- [TEKSTFRAGMENT]
Werknemers (in totaal 83) vorderen een verklaring voor recht dat Haskoning de inkomensgarantieregeling blijft nakomen. Zij beroepen zich op de inkomensgarantieregeling zoals die is gaan gelden per 1 januari 2000. Zij stellen dat Haskoning als werkgever die de regeling in het leven heeft geroepen, daarmee een onvoorwaardelijke toezegging voor onbeperkte duur heeft gedaan tot nakoming waarvan zij is gehouden. Van wijziging of afschaffing van die regeling kan daarom geen sprake zijn. Haskoning en SPH brengen daar, kort gezegd, tegen in dat de regeling waarop werknemers zich beroepen geen garantie betrof waaraan Haskoning onvoorwaardelijk en onbeperkt was gehouden. Haskoning had het recht om in het kader van de wijziging van de voor alle werknemers geldende pensioenregeling de inkomensgarantieregeling te wijzigen dan wel af te schaffen, van welke bevoegdheid zij op een juiste wijze gebruik heeft gemaakt.

- [VEREISTE ACTIE]
Ga alstublieft verder met de tekst hierboven over het geschil rond de inkomensgarantieregeling van Haskoning, te beginnen na de laatste zin.

- [BRONGEGEVENS]
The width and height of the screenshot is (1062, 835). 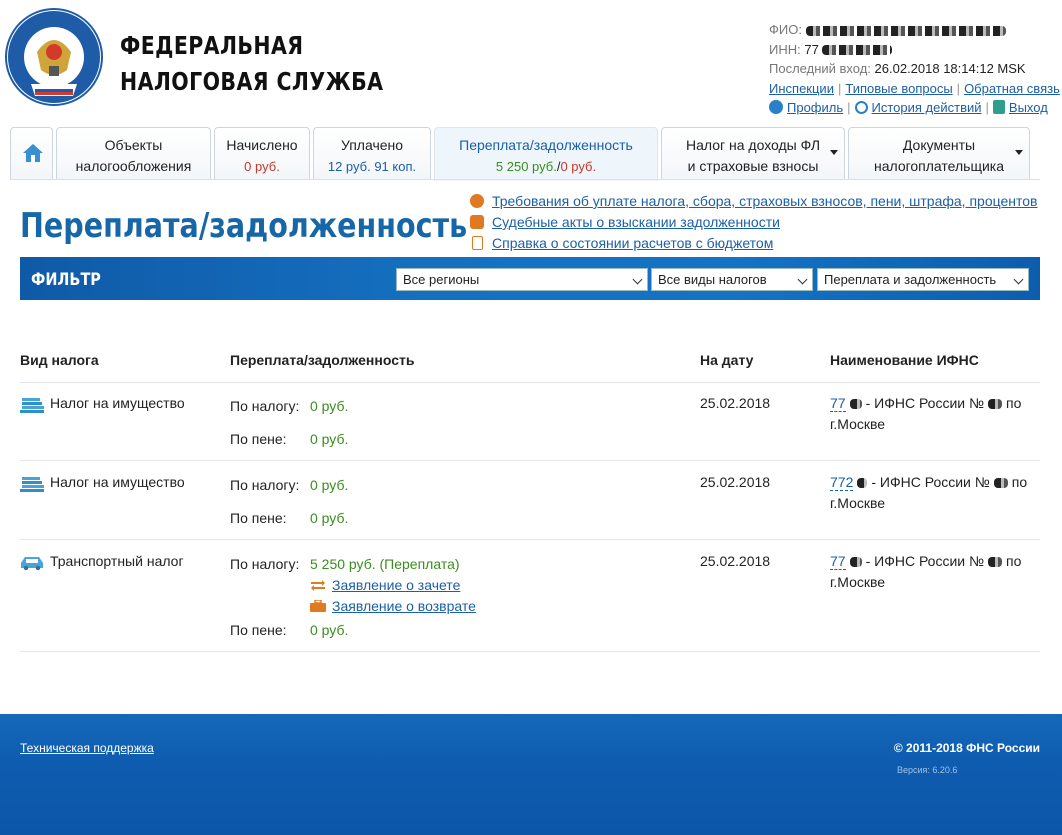 I want to click on quick-link-court-row: Судебные акты о взыскании задолженности, so click(x=754, y=222).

- [VERWACHTE UITVOER]
Het hof oordeelt als volgt. De inkomensgarantieregeling kan niet los worden gezien van de voor de werknemers van Haskoning toen geldende pensioenregeling, waarvan het TOP een onderdeel was. In zoverre vormt de inkomensgarantieregeling onderdeel van de pensioenregeling. Vervolgens staat de vraag centraal of er een onvoorwaardelijke garantie is afgegeven of dat wijzigingen mogelijk moeten worden geacht. Werknemers betwisten dat sprake is van een eenzijdig wijzigingsbeding. Zij stellen daartoe dat de wijzigingsbepalingen in de pensioenreglementen geen betrekking kunnen hebben op de inkomensgarantieregeling, gelet op hun plaats in de reglementen - nà de wijzigingsbepalingen - en de voorafgaand aan de wijzigingsbepalingen genoemde onderwerpen (pensioenregelingen). Het hof oordeelt dat nu de inkomensgarantieregeling onderdeel vormt van de pensioenregeling, ook de wijzigingsbepalingen van toepassing zijn. Naast de wijzigingsbepalingen in de pensioenreglementen verwijzen Haskoning en SPH ook nog naar de wijzigingsbepaling in de AVR, waartegen werknemers niets hebben ingebracht. Alles overziende komt het hof dan ook tot de conclusie dat sprake is van een eenzijdig wijzigingsbeding als bedoeld in artikel 7:613 BW, op grond waarvan Haskoning in beginsel bevoegd was de arbeidsvoorwaarden eenzijdig te wijzigen.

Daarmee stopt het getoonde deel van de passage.